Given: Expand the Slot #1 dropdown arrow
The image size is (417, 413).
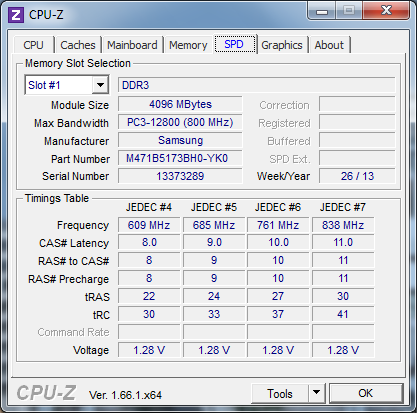Looking at the screenshot, I should [100, 85].
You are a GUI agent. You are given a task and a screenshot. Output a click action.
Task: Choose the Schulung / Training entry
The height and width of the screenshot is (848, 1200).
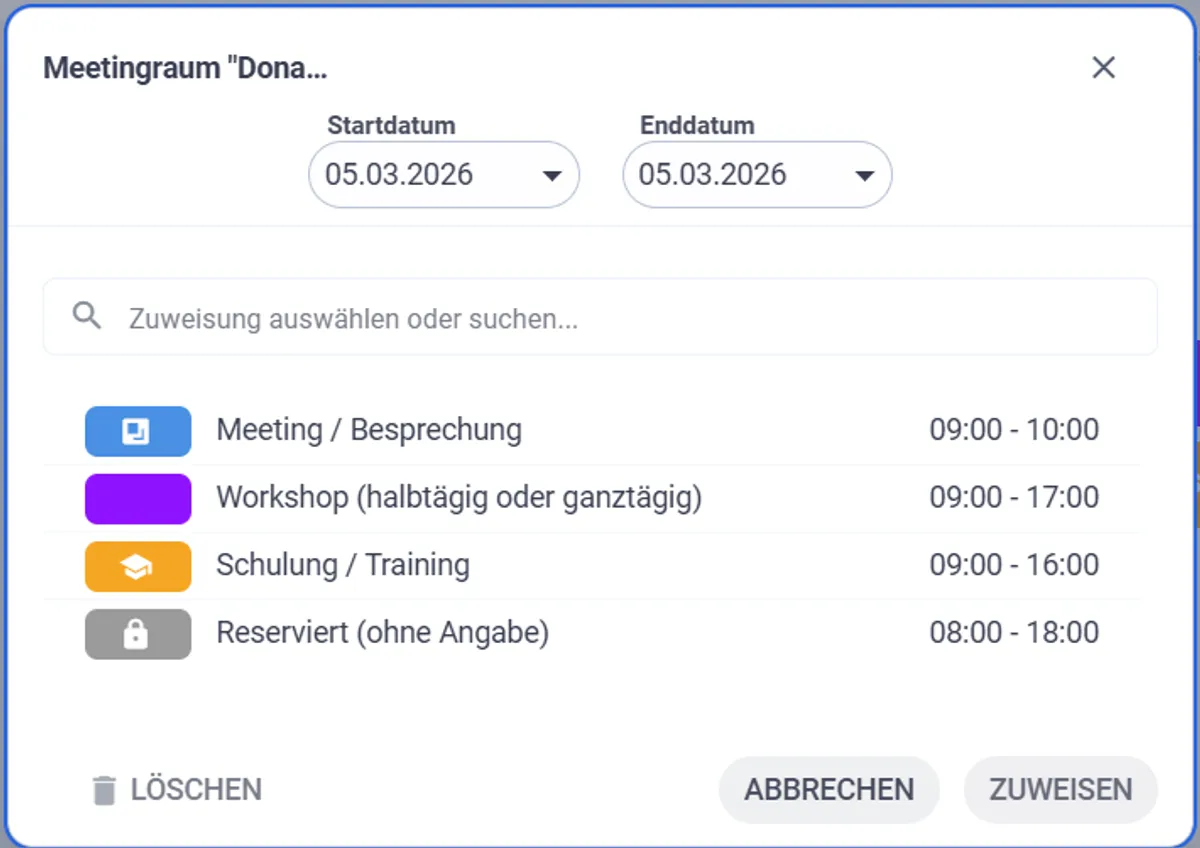pos(343,565)
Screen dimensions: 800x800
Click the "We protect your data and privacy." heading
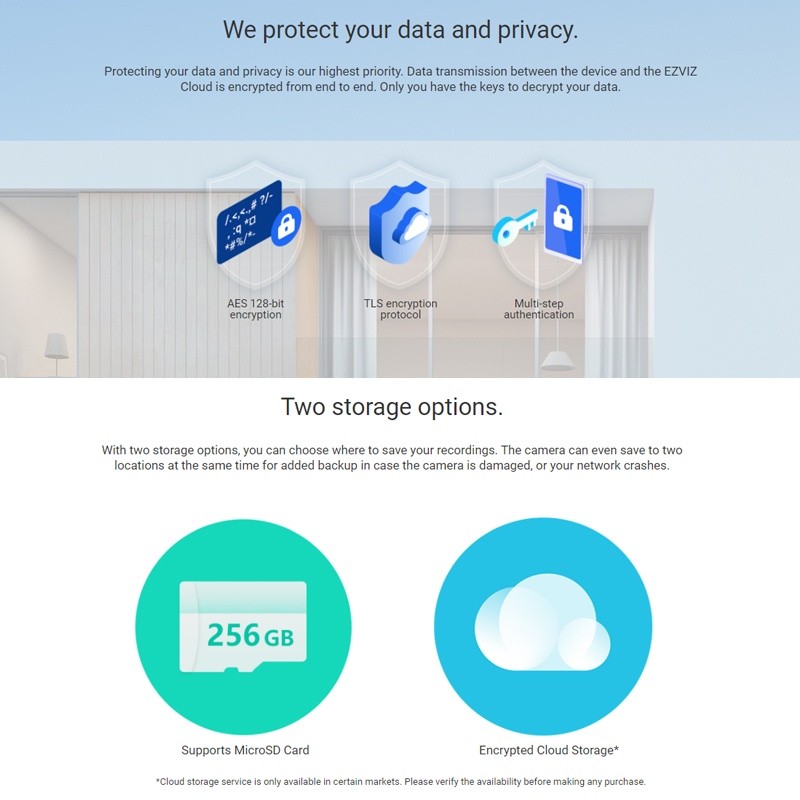tap(400, 30)
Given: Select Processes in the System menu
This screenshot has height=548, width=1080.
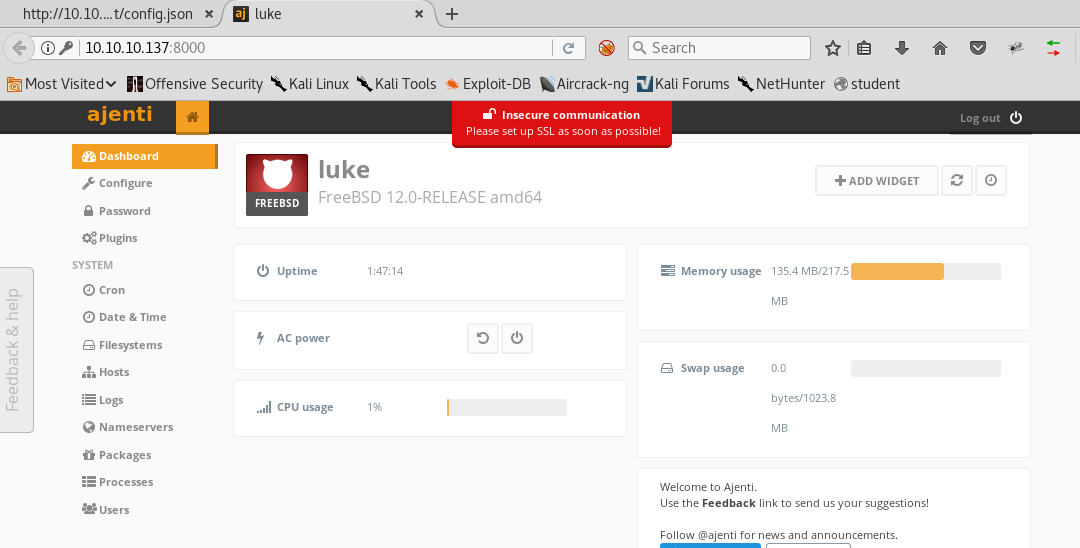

================

### Your instructions
With the pictures removed, return the data above word for word.

### Output of the task
Given: Expand the Slot #1 dropdown arrow
The image size is (417, 413).
Looking at the screenshot, I should [100, 85].
You are a GUI agent. You are given a task and a screenshot. Output a click action.
Task: Choose the Schulung / Training entry
The height and width of the screenshot is (848, 1200).
pos(343,565)
Screen dimensions: 800x800
Click the "We protect your data and privacy." heading
tap(400, 30)
Given: Select Processes in the System menu
This screenshot has height=548, width=1080.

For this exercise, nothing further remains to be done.